**BRANO PROPOSTO:**
━━━━━━━━━━━━━━━━━━━━
Il giovane Craxi e la tragedia di Superga

Non è facile dipingere in poche e semplici parole la grandezza e la complessità (con relative luci ed ombre) proprie di un personaggio storico quale fu Bettino Craxi. Quel che è certo però, è che in questo caso il già menzionato tifo calcistico, un ambito apparentemente così lontano dal contesto politico, può rappresentare una proficua lente per comprendere meglio l’animo e l’indole di uno degli ultimi leader intellettuali di una politica che non c’è più.

“Al Torino sono rimasto sempre fedele, come all’arma. Superga per me, tifoso ragazzino, fu il primo grande dolore della mia vita. Del vecchio Torino mi ricordo anche la formazione, ho persino la foto in casa di questa squadra ormai storica”. Come per molti fedeli del club sabaudo, l’entusiasmo a tinte granata germoglia per la prima volta il 4 maggio del 1949. In “quel giorno di pioggia” più precisamente alle ore 17.03, il Fiat G.212 della compagnia aerea ALI precipita su Superga: la collina sede dell’omonima Basilica che troneggia sulla città di Torino.
━━━━━━━━━━━━━━━━━━━━
**ESERCIZI:**
**a)** Secondo il brano su Craxi e la tragedia di Superga, perché il tifo calcistico è utile per parlare di Bettino Craxi?
**b)** Indica se ciascuna affermazione concorda con il brano su Craxi e la tragedia di Superga: (i) Craxi afferma di essere sempre rimasto fedele al Torino; (ii) l’aereo precipitò su Superga alle 17.03; (iii) Craxi dice di non ricordare la formazione del vecchio Torino.
**c)** Scrivi il seguito del brano su Craxi e la tragedia di Superga a partire dall’ultima frase riportata.
━━━━━━━━━━━━━━━━━━━━
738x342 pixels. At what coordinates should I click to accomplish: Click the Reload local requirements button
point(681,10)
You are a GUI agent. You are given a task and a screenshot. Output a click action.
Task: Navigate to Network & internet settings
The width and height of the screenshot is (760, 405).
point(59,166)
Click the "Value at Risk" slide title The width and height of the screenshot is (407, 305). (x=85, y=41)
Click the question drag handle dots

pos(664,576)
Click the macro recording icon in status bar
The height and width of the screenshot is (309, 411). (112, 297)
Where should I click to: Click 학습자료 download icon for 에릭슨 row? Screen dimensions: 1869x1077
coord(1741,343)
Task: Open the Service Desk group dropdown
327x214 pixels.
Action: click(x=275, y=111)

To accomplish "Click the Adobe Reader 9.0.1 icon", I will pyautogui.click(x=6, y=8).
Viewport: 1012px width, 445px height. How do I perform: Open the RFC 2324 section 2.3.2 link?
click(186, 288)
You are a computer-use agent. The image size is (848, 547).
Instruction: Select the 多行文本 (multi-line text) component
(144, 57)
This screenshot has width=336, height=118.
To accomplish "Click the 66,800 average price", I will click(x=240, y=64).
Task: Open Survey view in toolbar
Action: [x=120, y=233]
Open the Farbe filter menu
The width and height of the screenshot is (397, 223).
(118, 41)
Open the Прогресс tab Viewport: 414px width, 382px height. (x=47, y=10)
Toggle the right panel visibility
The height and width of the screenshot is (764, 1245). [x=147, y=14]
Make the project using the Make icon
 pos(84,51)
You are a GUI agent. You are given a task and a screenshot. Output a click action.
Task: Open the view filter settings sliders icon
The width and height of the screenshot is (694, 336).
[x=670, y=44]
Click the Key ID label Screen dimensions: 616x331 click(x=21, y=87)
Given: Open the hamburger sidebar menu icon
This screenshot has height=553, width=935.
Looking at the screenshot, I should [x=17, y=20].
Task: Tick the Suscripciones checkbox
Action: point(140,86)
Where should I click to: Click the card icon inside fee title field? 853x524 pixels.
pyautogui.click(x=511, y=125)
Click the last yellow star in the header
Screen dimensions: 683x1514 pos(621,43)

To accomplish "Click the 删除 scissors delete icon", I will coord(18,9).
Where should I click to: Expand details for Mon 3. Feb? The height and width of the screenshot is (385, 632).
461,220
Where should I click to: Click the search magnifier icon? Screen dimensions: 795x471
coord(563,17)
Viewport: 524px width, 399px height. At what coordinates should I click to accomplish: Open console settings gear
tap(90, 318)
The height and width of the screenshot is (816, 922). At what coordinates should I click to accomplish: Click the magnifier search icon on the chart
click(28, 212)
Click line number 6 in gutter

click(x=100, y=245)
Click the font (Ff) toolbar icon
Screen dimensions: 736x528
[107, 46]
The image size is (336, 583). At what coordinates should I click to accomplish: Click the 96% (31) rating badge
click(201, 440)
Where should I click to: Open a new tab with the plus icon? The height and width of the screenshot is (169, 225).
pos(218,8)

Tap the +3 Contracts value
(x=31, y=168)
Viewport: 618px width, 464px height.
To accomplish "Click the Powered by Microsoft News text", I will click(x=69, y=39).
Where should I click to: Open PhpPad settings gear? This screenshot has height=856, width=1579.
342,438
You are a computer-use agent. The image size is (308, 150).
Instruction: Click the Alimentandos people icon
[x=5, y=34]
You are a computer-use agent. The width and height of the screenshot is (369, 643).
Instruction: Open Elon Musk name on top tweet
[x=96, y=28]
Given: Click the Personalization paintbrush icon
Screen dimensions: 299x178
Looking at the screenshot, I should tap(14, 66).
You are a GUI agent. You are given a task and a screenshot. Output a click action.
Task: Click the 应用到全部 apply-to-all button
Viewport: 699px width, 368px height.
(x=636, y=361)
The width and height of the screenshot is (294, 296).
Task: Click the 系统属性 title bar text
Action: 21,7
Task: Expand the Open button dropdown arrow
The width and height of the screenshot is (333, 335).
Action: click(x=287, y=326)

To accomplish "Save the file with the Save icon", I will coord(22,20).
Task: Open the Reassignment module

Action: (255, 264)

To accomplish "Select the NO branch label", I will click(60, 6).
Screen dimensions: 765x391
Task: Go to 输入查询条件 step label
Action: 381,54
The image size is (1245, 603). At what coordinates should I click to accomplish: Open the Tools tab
━━━━━━━━━━━━━━━━━━━━
**RISPOSTE:**
**a)** Il tifo calcistico, pur essendo un ambito apparentemente lontano dalla politica, può rappresentare una proficua lente per comprendere meglio l’animo e l’indole di Craxi.

**b)**
(i) Sì: «Al Torino sono rimasto sempre fedele, come all’arma».
(ii) Sì: «più precisamente alle ore 17.03, il Fiat G.212 della compagnia aerea ALI precipita su Superga».
(iii) No: «Del vecchio Torino mi ricordo anche la formazione».

**c)**
Craxi, all’epoca quindicenne, apprende la notizia dal padre. Di rientro da una trasferta in Portogallo, tutta la squadra del Torino, compresa di dirigenti, giornalisti ed equipaggio di volo, è venuta inesorabilmente a mancare nell’impatto contro la struttura. L’annuncio manda in frantumi il cuore del giovane ragazzo, che come per molti suoi coetanei aveva trovato nelle gesta di Capitan Valentino un punto di riferimento, capace di strappare un sorriso o ridare speranza dopo un lustro di anni che avevano inevitabilmente segnato l’esistenza della sua generazione: quelli della Seconda Guerra Mondiale.

La tragedia di Superga rappresenta quindi un crocevia fondamentale per la passione calcistica di Craxi. E non è un caso se gli ideali e i valori che appartengono alla storia del Torino, sono i medesimi che accompagnano la crescita umana (e politica) di quel ragazzo di Milano che a soli a ventitré anni viene eletto nel comitato centrale del Psi.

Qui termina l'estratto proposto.